Someone who wishes to remain anonymous writes:

This paper [“p-Hacking and False Discovery in A/B Testing,” by Ron Berman, Leonid Pekelis, Aisling Scott, and Christophe Van den Bulte] ostensibly provides evidence of “p-hacking” in online experimentation (A/B testing) by looking at the decision to stop experiments right around thresholds for the platform presenting confidence that A beats B (which is just a transformation of the p-value).

It is a regression discontinuity design:

They even cite your paper [that must be this or this — ed.] against higher-order polynomials.

Indeed, the above regression discontinuity fits look pretty bad, as can be seen by imagining the scatterplots without those superimposed curves.

My correspondent continues:

The whole thing has forking paths and multiple comparisons all over it: they consider many different thresholds, then use both linear and quadratic fits with many different window sizes (not selected via standard methods), and then later parts of the paper focus only on the specifications that are the most significant (p less than 0.05, but p greater than 0.1).

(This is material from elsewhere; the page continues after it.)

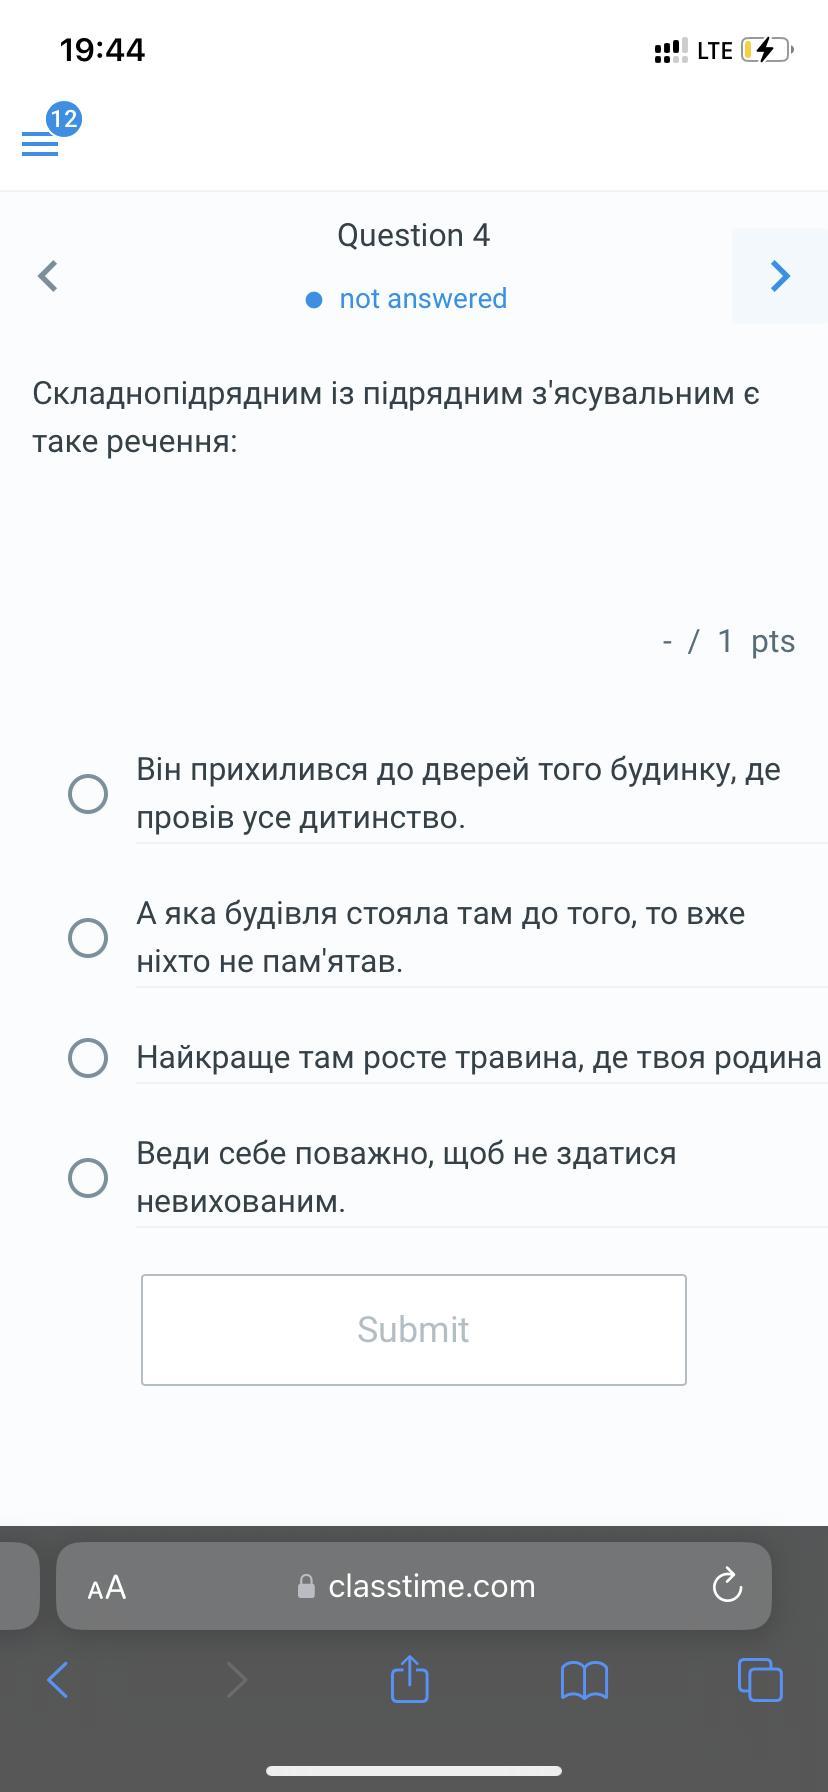Go to the previous question arrow

click(47, 276)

Huh? Maybe he means “greater than 0.05, less than 0.1”? Whatever.

Anyway, he continues:

Example table (this is the one that looks best for them, others relegated to appendix):

So maybe an interesting tour of:

– How much optional stopping is there in industry? (Of course there is some.)

– Self-deception, ignorance, and incentive problems for social scientists

– Reasonable methods for regression discontinuity designs.

I’ve not read the paper in detail, so I’ll just repeat that I prefer to avoid the term “p-hacking,” which, to me, implies a purposeful gaming of the system. I prefer the expression “garden of forking paths” which allows for data-dependence in analysis, even without the researchers realizing it.

Also . . . just cos the analysis has statistical flaws, it doesn’t mean that the central claims of the paper in question are false. These could be true statements, even if they don’t quite have good enough data to prove them.

And one other point: There’s nothing at all wrong with data-dependent stopping rules. The problem is all in the use of p-values for making decisions. Use the data-dependent stopping rules, use Bayesian decision theory, and it all works out.